Wednesday, September 14, 2011

Avenged!

This is possibly the oldest comic in my collection. Avengers #14 from March 1965, written by Stan Lee and Paul Laiken with art by Don Heck and the legendary Jack Kirby. Title "Even an Avenger can die!"
As this story starts the Wasp has been shot in the chest and the Avengers rush her to hospital. Her husband Hank Pym aka Giant-Man (wonder what his power is?) gets rather stroppy and keeps picking up various doctors and insisting that they have to save his wife. He would go on to be much less concerned for her physical well-being in the future but we're years away from that at this point.

Once his fellow Avengers have restrained Hank the doctors explain that the bullet has collapsed the Wasp's lung and unless she gets a specialist treatment the other lung will also be affected and she will be dead within 48 hours. Unfortunately there is only one doctor in the world who can do the necessary surgery and that is the mysterious and, at first, reluctant Dr Svenson.

Then there's a whole thing with Dr Svenson actually being an alien and before you know it the Avengers are in the Arctic cracking through the ice (at this point in time going anywhere near ice must have been the last thing Captain America wanted!) and then there's a big battle with some aliens who turn out to be not so bad after all. The real Dr Svenson is found and operates on the Wasp in time and it all ends happily.

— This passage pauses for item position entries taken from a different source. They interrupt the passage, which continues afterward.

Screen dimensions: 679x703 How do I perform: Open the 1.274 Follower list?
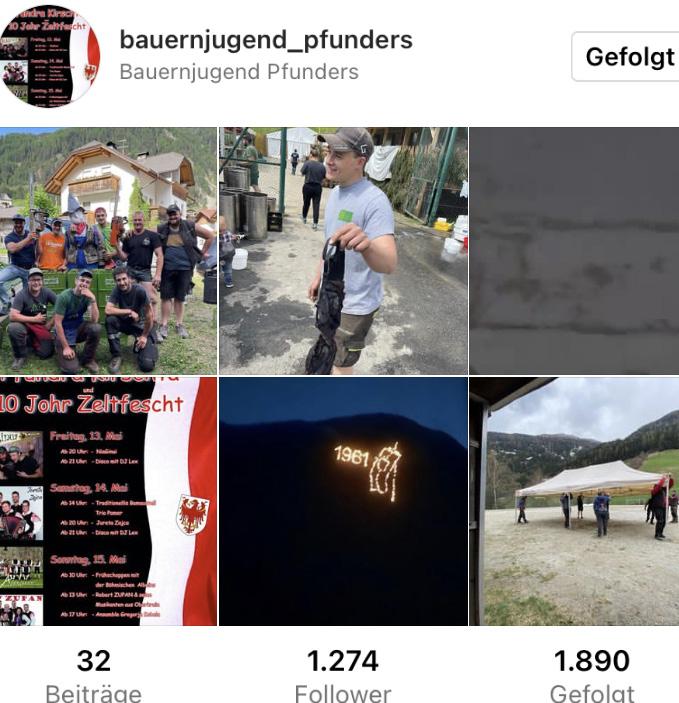(343, 676)
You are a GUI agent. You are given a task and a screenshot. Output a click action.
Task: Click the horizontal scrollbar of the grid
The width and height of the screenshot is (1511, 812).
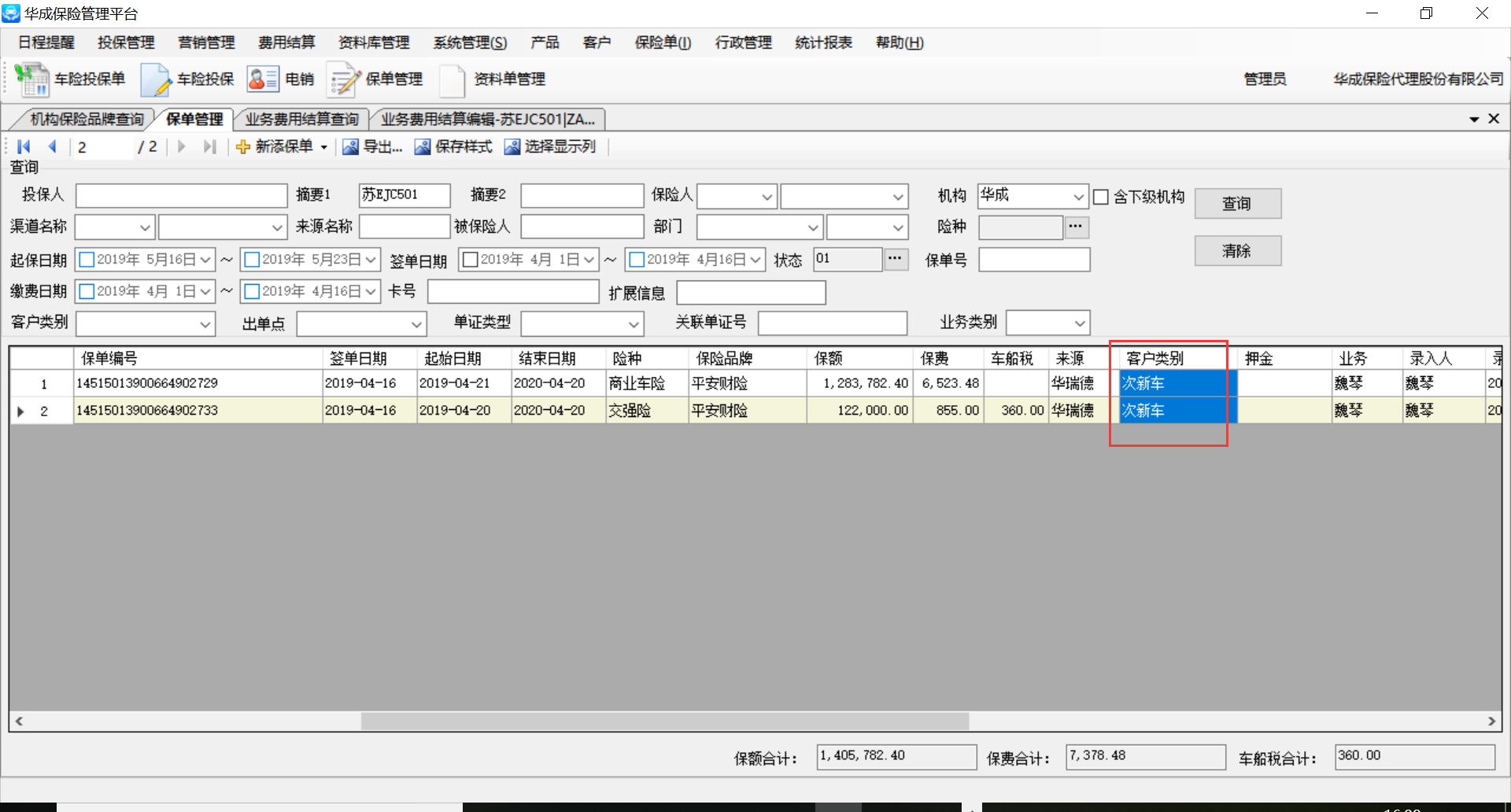(664, 721)
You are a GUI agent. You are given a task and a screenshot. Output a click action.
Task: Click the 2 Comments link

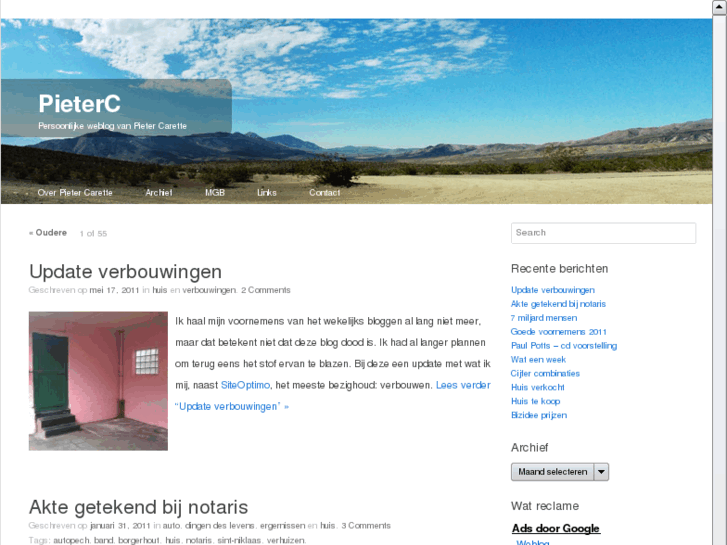[x=266, y=290]
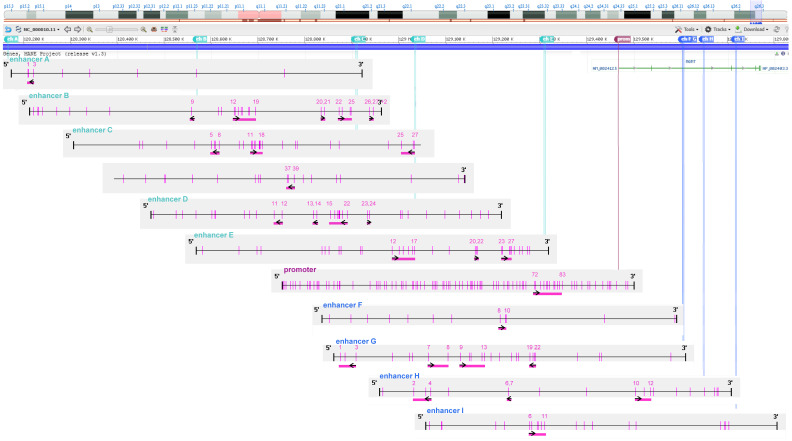Click the pink centromere on chromosome ideogram
Image resolution: width=792 pixels, height=441 pixels.
click(260, 15)
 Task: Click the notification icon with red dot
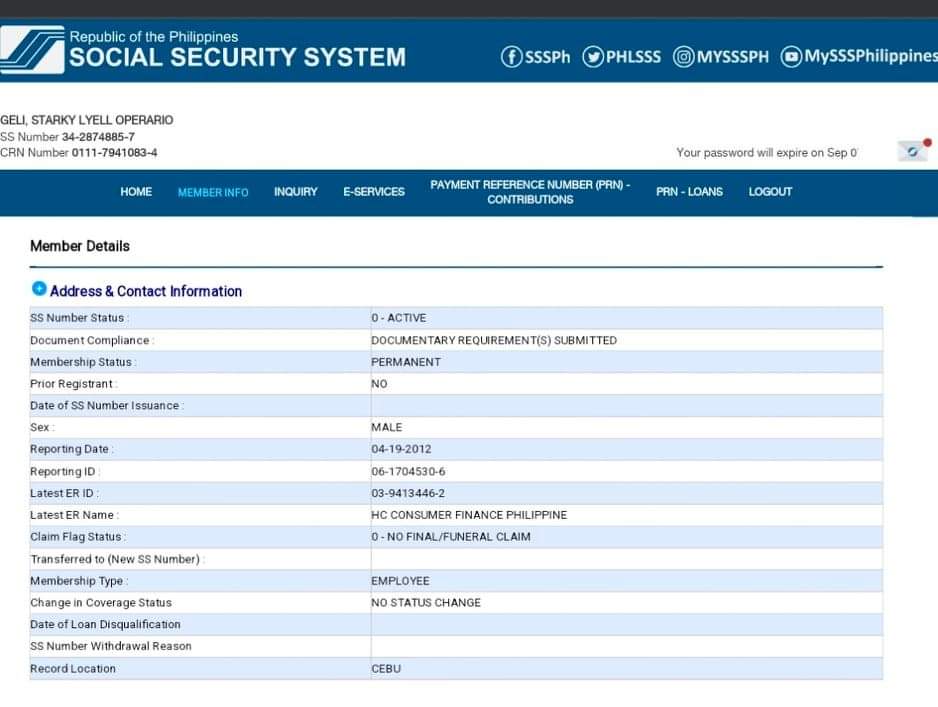913,151
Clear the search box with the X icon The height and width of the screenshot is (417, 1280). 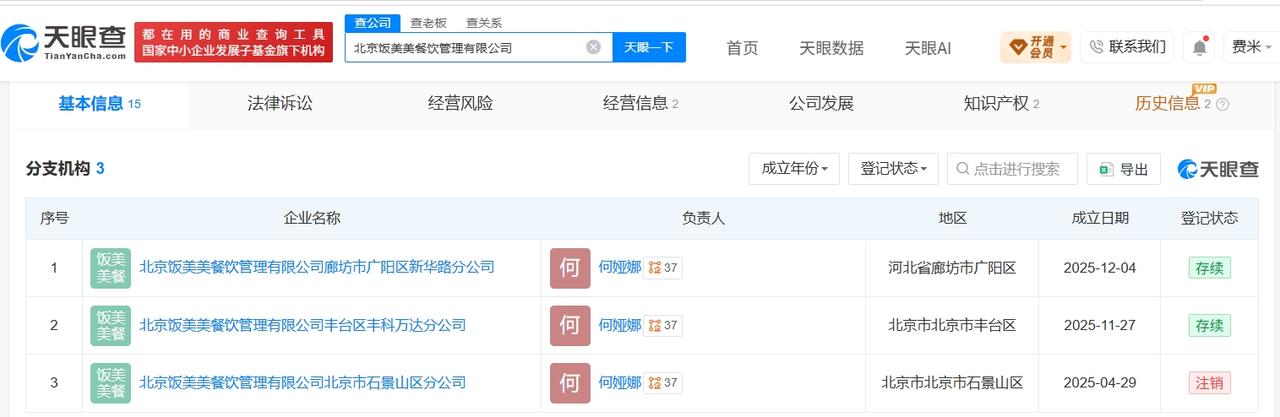(593, 47)
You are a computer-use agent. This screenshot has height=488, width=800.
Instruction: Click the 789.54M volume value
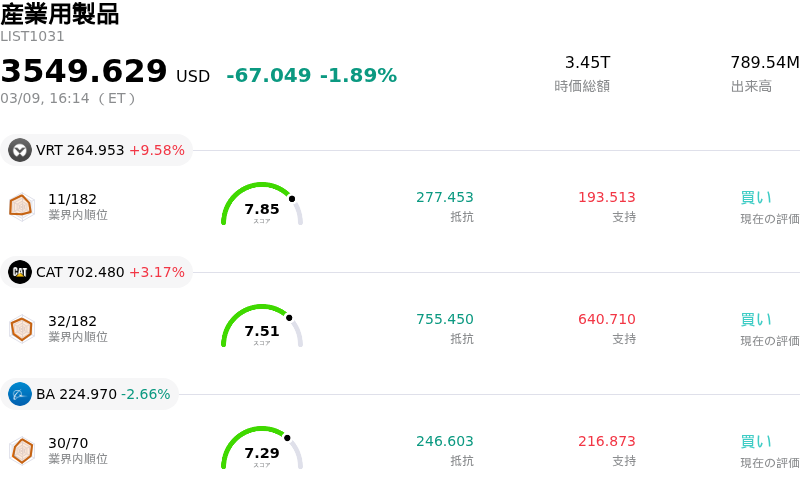point(765,63)
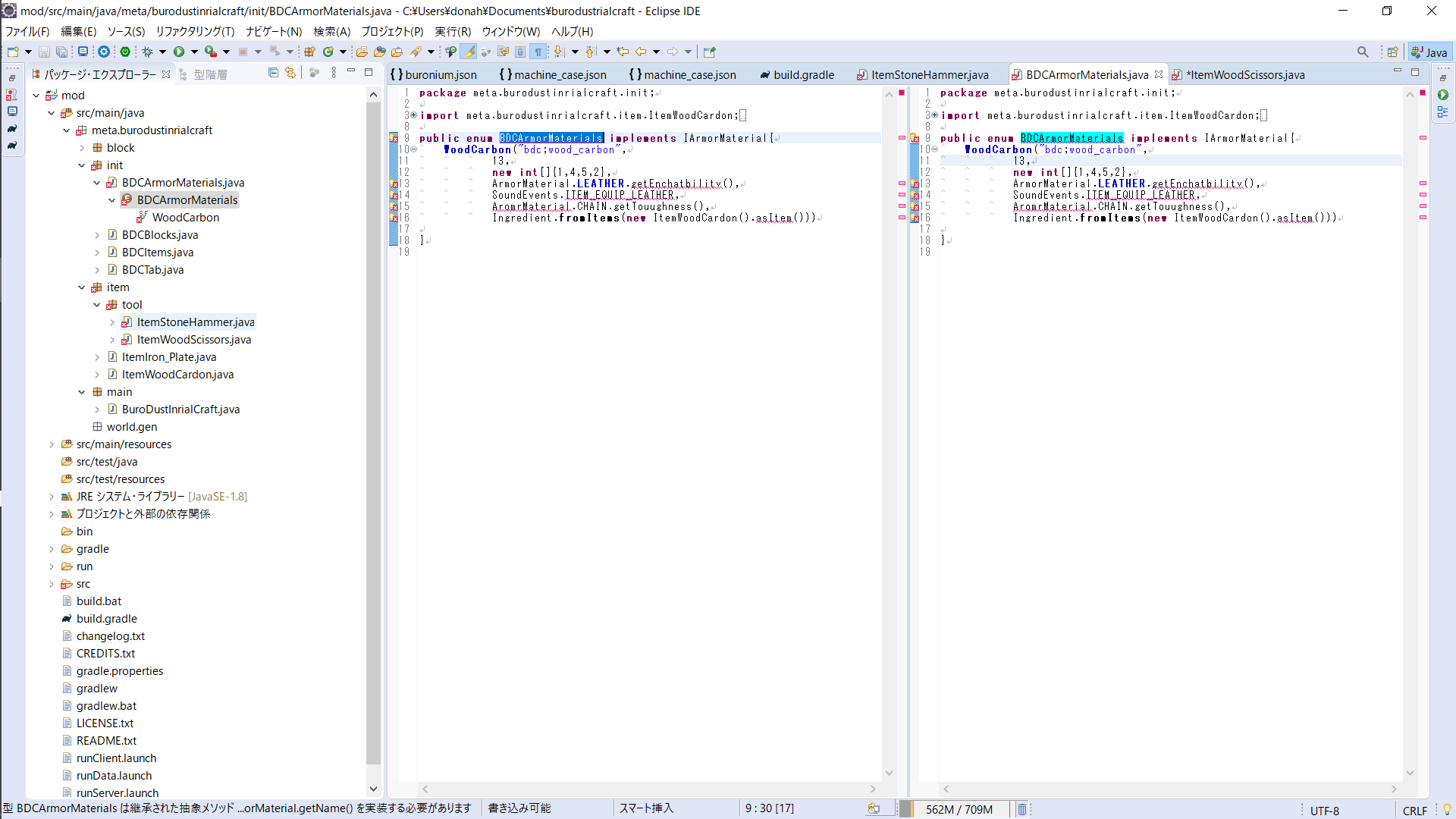Click the New file toolbar icon

coord(13,52)
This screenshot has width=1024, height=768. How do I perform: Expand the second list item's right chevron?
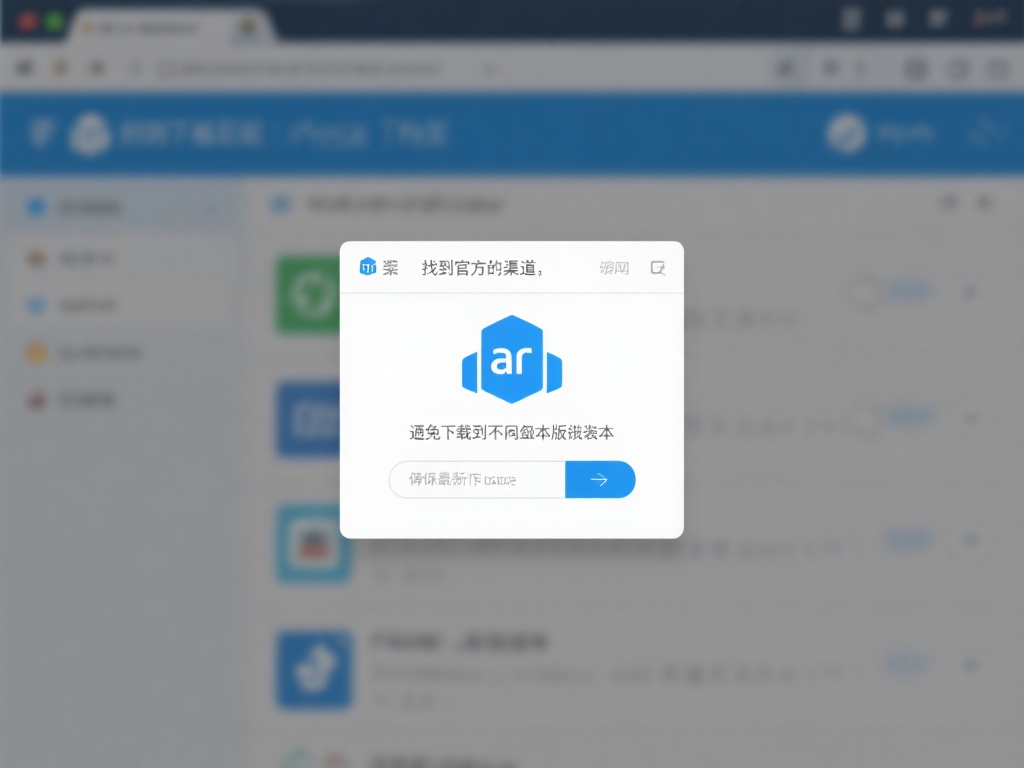tap(971, 416)
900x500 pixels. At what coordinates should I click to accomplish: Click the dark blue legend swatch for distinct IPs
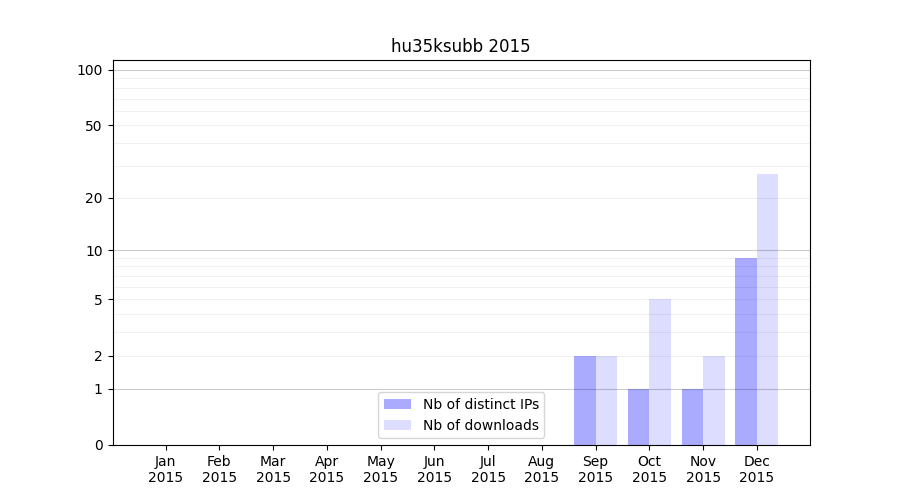click(x=397, y=404)
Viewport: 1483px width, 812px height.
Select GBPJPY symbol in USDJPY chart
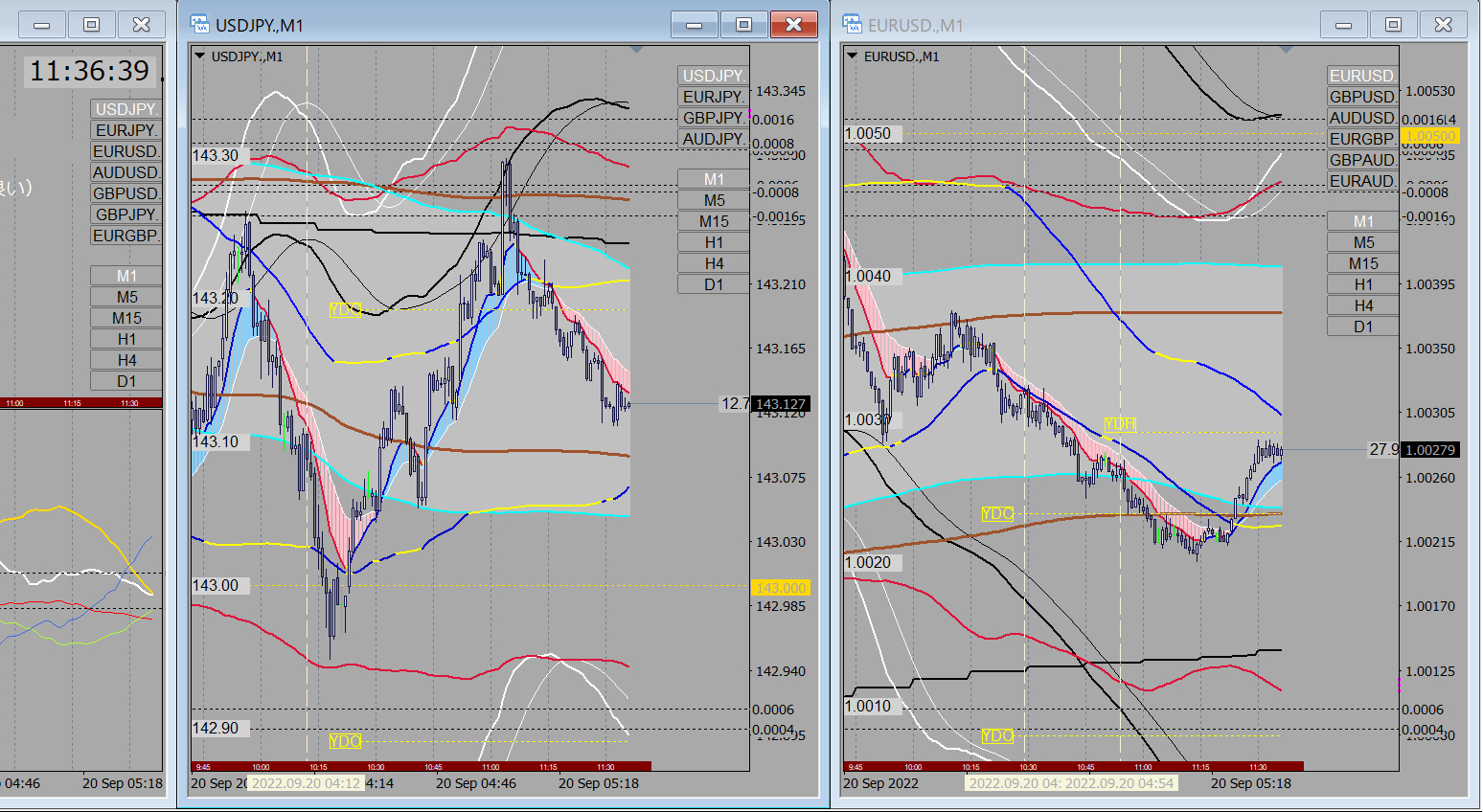coord(713,118)
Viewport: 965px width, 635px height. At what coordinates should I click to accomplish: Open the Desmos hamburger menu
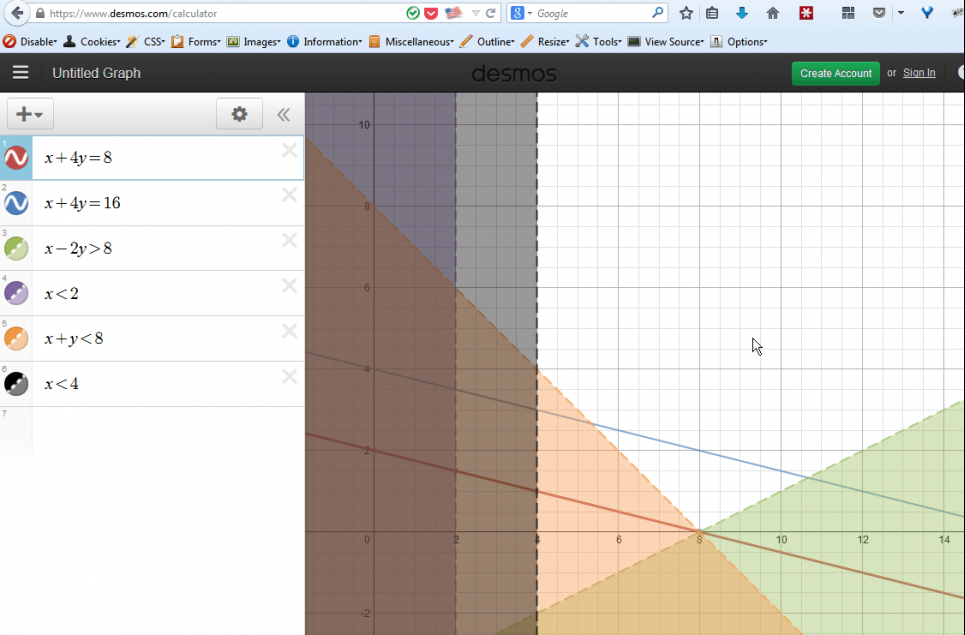[20, 73]
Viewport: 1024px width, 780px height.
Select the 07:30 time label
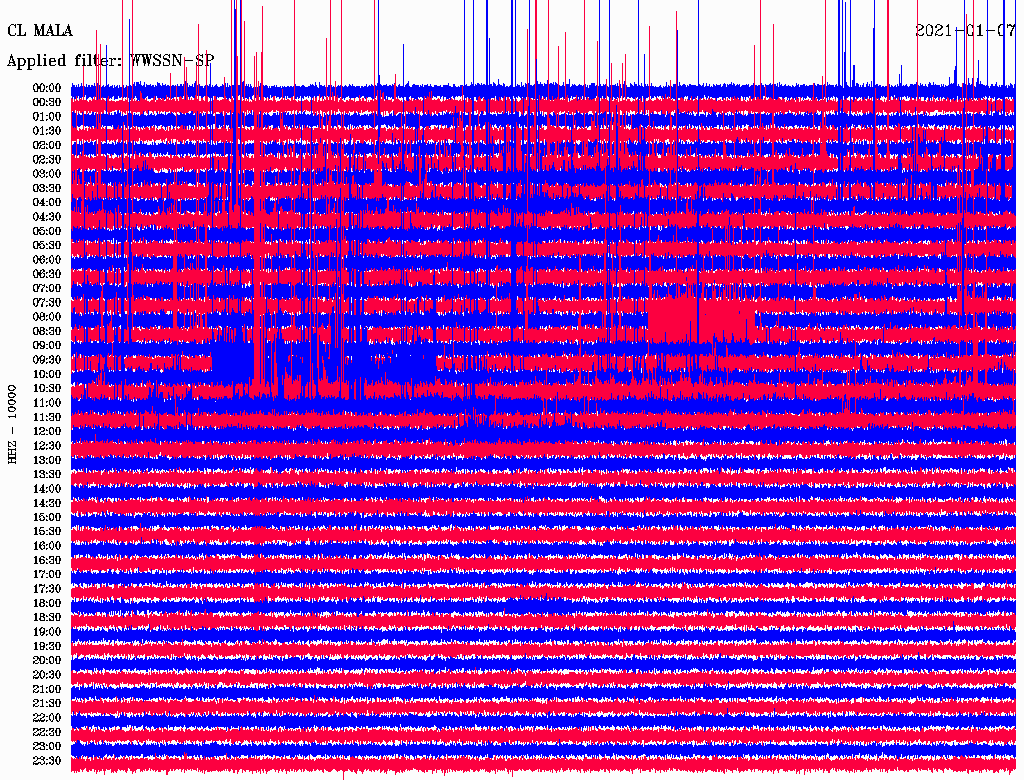47,302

There's an excellent blog called Polite Dissent written by another doctor and comic book fan called Scott. He frequently dissects comic books that feature doctors and nurses and points out the various problems with medicine as portrayed in super-hero books. Well Scott would have a field day with this issue. I'm pretty sure that even in 1965 the treatment for a collapsed lung was much the same as it is now. A chest drain is inserted to allow the air around the lung to drain out and the lung re-inflates itself. Simples! It's even been done on a commercial aircraft using a knitting needle, a urinary catheter and a boy scout.

Scott also has a regular feature about the inappropriate use of an ENT surgeon's head mirror in comics where usually it is just pictorial shorthand to signify that a character is a doctor. Dr Svenson the famous chest surgeon is no exception and when he finally arrives to examine the Wasp he uses both a head mirror and an opthalmoscope. Incidentally when he does so the Wasp who has been in hospital for at least 24 hours at this point is still wearing her super-hero costume. I'm pretty sure that to examine a bullet hole in the chest wall the surgical team would have wanted to remove at least some of her clothing. But comics had to keep a certain level of decorum back in 1965, especially with the comics code authority stamp to maintain.

Lastly, let's consider the idea that there is only one doctor in the whole world who can perform the necessary experimental surgery. This seems a common trope in comic books and bad films. In the real medical world any new treatments are soon shared with the rest of the world by publication in peer reviewed medical journals and it doesn't take long for hot shot surgeons to find out about new procedures and get trained to carry them out themselves. The idea of a solitary doctor experimenting with new techniques without a highly competent team of fellow doctors, nurses and other healthcare workers to support them just doesn't happen. However, if you will excuse me I have to get back to my basement laboratory where my latest batch of super-soldier serum may be coming to a boil.